**Objective**: In the beach excerpt, how does Major end up free of the lunge line?

**Page excerpt**:
So off we go. I have morning tea then head off to the beach. Major was returned to me a couple of months ago totally untrained. He will not come back at all so I use a seven metre lunge line so he can have some freedom and get into the water. He loves water.

The weather has been bad for a few days and the sea was very rough. Large rollers are coming in. Ziggy happily runs around, staying out of the waves - but not Major. He heads straight for the wash and splashes around. Then he notices the rollers and decides those are for him. He runs to the end of the lunge lead and straight into a wave, gets rolled over, jumps up and heads back for the next one. Then disaster. Somehow the clasp gets stuck through the collar and it comes off over his head and he’s free.

**Record excerpts**:
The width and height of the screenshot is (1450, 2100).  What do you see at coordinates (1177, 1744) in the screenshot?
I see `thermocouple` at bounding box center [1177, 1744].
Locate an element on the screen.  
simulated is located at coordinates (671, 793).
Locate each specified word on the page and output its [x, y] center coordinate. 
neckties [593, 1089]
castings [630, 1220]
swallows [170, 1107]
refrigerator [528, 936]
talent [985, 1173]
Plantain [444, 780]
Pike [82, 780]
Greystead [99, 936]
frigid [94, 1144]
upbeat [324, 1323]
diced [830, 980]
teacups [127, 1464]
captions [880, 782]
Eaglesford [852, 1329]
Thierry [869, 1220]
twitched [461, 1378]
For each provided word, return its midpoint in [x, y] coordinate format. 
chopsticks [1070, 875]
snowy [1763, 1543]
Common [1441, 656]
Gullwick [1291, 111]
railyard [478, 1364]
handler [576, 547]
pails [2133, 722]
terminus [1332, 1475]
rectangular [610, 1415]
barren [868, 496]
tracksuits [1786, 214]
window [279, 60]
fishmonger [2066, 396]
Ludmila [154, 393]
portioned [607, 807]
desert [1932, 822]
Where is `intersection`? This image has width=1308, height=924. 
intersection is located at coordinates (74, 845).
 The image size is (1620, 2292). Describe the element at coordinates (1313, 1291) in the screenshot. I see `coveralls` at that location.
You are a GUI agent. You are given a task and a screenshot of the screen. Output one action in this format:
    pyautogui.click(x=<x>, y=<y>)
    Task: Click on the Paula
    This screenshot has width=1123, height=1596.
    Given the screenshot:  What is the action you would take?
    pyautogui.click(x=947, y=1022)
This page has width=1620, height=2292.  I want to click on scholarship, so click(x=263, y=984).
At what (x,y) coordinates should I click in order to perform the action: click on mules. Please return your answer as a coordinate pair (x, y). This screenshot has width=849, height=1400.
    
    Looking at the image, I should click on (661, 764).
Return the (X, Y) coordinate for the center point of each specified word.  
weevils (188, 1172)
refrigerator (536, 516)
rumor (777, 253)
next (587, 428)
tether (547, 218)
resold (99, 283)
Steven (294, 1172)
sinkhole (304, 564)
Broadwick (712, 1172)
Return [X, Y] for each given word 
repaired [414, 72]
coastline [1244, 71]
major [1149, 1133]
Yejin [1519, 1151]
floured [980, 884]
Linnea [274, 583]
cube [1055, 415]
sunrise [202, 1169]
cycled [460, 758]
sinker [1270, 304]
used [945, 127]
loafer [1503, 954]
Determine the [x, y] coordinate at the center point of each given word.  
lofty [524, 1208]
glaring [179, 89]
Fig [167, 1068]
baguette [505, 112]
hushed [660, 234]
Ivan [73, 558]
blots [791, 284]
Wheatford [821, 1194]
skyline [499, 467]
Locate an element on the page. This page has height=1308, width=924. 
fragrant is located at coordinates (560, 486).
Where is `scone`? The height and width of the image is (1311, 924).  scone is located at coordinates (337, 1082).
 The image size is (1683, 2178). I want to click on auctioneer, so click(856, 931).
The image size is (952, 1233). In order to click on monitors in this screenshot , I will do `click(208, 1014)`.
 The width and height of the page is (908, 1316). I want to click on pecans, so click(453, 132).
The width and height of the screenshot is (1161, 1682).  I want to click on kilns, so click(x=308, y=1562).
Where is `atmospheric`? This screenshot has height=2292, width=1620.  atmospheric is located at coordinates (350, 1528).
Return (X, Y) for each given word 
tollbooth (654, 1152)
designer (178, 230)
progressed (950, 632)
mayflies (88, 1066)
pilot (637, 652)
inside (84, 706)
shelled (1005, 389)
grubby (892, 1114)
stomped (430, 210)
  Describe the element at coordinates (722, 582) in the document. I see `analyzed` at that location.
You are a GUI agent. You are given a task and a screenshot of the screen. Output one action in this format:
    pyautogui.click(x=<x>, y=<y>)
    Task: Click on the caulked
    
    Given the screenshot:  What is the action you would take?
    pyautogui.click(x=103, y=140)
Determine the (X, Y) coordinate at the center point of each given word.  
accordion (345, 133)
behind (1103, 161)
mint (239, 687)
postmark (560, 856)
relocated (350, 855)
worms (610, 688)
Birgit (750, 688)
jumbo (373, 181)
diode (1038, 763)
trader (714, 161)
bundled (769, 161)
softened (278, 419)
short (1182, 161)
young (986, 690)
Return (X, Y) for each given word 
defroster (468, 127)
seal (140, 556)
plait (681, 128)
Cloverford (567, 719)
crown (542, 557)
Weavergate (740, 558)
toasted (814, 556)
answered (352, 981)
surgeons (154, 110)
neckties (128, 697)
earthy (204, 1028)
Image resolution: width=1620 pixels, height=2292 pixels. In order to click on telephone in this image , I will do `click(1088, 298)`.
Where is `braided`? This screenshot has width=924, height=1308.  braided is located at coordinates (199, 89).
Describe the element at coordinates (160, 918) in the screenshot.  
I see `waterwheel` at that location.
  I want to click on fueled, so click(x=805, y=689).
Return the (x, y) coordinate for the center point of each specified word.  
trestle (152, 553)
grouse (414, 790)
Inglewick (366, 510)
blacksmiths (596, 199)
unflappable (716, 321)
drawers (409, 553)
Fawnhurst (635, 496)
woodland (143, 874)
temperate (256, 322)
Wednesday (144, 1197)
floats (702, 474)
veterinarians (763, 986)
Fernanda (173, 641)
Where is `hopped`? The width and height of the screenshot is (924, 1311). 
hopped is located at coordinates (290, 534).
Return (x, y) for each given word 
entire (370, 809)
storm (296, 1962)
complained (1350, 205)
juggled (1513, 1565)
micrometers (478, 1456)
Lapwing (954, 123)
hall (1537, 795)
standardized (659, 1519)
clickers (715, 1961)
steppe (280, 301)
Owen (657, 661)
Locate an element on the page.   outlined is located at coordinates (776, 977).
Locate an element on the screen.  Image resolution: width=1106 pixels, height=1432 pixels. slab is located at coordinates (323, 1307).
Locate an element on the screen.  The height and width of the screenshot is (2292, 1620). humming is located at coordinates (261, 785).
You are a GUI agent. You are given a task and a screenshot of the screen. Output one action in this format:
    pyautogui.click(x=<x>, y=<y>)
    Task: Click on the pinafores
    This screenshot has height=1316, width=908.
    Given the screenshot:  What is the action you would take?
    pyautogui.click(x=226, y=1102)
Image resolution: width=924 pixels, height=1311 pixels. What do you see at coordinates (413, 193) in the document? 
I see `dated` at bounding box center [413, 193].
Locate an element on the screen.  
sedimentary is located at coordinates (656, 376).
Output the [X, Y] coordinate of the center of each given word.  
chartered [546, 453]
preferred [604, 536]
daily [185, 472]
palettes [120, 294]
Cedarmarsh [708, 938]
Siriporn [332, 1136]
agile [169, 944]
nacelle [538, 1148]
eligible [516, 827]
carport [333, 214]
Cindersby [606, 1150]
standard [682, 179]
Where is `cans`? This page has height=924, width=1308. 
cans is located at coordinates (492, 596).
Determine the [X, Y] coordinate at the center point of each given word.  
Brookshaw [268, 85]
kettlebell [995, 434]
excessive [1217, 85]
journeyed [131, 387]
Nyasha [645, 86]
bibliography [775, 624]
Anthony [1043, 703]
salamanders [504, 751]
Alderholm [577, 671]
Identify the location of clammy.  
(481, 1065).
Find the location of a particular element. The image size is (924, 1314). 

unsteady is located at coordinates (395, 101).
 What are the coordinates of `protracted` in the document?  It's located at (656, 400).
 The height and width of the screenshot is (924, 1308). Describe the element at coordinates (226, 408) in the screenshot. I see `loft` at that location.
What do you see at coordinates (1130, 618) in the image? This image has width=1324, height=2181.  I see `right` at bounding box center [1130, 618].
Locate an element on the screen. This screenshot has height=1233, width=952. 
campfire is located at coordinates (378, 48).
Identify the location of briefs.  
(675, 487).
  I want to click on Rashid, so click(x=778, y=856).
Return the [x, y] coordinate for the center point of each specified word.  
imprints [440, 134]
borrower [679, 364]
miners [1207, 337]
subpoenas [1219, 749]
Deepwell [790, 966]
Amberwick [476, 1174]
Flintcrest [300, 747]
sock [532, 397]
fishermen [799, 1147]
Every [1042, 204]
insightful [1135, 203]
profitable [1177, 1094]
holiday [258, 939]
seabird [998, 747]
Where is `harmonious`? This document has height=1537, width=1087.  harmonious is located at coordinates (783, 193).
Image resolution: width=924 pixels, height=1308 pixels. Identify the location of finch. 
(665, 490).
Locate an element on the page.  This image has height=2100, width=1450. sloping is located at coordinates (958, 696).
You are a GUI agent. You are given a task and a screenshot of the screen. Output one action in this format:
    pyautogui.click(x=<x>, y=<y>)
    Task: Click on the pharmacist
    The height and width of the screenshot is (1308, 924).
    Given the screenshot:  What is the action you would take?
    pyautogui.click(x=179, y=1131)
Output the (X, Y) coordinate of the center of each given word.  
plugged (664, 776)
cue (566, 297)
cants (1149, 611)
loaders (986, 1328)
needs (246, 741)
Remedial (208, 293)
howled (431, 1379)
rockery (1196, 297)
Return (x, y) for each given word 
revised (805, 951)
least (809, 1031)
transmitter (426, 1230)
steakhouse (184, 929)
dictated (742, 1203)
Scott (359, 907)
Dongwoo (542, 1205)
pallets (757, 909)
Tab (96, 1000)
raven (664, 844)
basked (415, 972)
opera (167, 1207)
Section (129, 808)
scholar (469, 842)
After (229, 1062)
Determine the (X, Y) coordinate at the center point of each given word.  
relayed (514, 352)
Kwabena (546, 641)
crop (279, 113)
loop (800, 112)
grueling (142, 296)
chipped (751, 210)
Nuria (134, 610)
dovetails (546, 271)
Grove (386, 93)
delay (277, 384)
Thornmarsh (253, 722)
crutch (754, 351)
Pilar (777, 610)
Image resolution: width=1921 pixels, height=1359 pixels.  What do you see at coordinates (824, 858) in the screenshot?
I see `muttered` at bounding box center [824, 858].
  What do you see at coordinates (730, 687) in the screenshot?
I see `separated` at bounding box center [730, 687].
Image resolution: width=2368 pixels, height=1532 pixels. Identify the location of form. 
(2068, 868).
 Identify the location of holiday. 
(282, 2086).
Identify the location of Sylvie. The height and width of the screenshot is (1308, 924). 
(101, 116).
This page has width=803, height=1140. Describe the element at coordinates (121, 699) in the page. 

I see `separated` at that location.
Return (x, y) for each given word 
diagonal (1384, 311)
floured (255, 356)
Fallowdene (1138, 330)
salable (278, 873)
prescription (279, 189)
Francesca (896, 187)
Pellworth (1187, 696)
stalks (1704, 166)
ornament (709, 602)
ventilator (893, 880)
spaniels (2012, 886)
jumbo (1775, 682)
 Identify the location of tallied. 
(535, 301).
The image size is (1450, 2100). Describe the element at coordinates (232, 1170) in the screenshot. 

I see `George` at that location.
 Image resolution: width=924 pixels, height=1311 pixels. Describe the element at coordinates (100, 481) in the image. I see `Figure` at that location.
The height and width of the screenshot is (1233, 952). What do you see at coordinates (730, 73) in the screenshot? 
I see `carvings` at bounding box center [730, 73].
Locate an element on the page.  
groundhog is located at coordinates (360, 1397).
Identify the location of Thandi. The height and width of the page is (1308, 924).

**Task answer**: The clasp gets stuck through his collar, and the collar comes off over his head.